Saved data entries
================

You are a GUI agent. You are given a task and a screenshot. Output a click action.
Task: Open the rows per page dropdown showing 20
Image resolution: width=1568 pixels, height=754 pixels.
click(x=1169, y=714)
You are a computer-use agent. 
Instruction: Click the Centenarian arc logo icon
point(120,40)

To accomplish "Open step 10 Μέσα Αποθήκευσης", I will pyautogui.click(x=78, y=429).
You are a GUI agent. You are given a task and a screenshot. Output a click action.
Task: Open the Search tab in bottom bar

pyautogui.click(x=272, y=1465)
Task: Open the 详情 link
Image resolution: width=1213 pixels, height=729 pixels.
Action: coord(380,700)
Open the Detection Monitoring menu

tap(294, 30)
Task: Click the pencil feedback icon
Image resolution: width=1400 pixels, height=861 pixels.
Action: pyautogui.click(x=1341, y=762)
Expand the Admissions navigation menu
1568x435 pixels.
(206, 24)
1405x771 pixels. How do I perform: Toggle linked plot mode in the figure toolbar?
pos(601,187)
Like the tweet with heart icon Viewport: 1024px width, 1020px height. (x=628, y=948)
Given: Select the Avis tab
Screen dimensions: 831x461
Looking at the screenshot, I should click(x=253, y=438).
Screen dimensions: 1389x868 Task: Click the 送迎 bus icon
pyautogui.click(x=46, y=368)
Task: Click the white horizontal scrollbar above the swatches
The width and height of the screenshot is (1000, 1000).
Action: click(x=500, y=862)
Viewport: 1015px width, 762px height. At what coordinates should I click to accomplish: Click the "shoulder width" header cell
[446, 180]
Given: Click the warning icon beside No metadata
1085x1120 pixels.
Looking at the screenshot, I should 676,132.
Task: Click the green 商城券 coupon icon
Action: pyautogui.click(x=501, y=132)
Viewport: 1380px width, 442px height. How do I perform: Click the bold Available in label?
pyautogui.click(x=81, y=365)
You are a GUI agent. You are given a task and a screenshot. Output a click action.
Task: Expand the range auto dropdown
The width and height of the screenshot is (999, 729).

================

• [EXERCISE PROMPT] Copy each line of the data exactly, please.

• [EXPECTED OUTPUT]
You are a GUI agent. You are given a task and a screenshot. Output a click action.
Task: Open the rows per page dropdown showing 20
Image resolution: width=1568 pixels, height=754 pixels.
click(x=1169, y=714)
You are a computer-use agent. 
Instruction: Click the Centenarian arc logo icon
point(120,40)

To accomplish "Open step 10 Μέσα Αποθήκευσης", I will pyautogui.click(x=78, y=429).
You are a GUI agent. You are given a task and a screenshot. Output a click action.
Task: Open the Search tab in bottom bar

pyautogui.click(x=272, y=1465)
Task: Open the 详情 link
Image resolution: width=1213 pixels, height=729 pixels.
Action: coord(380,700)
Open the Detection Monitoring menu

tap(294, 30)
Task: Click the pencil feedback icon
Image resolution: width=1400 pixels, height=861 pixels.
Action: pyautogui.click(x=1341, y=762)
Expand the Admissions navigation menu
1568x435 pixels.
(206, 24)
1405x771 pixels. How do I perform: Toggle linked plot mode in the figure toolbar?
pos(601,187)
Like the tweet with heart icon Viewport: 1024px width, 1020px height. (x=628, y=948)
Given: Select the Avis tab
Screen dimensions: 831x461
Looking at the screenshot, I should click(x=253, y=438).
Screen dimensions: 1389x868 Task: Click the 送迎 bus icon
pyautogui.click(x=46, y=368)
Task: Click the white horizontal scrollbar above the swatches
The width and height of the screenshot is (1000, 1000).
Action: click(x=500, y=862)
Viewport: 1015px width, 762px height. At what coordinates should I click to accomplish: Click the "shoulder width" header cell
[446, 180]
Given: Click the warning icon beside No metadata
1085x1120 pixels.
Looking at the screenshot, I should 676,132.
Task: Click the green 商城券 coupon icon
Action: pyautogui.click(x=501, y=132)
Viewport: 1380px width, 442px height. How do I perform: Click the bold Available in label?
pyautogui.click(x=81, y=365)
You are a GUI agent. You are given a task and a screenshot. Output a click action.
Task: Expand the range auto dropdown
The width and height of the screenshot is (999, 729).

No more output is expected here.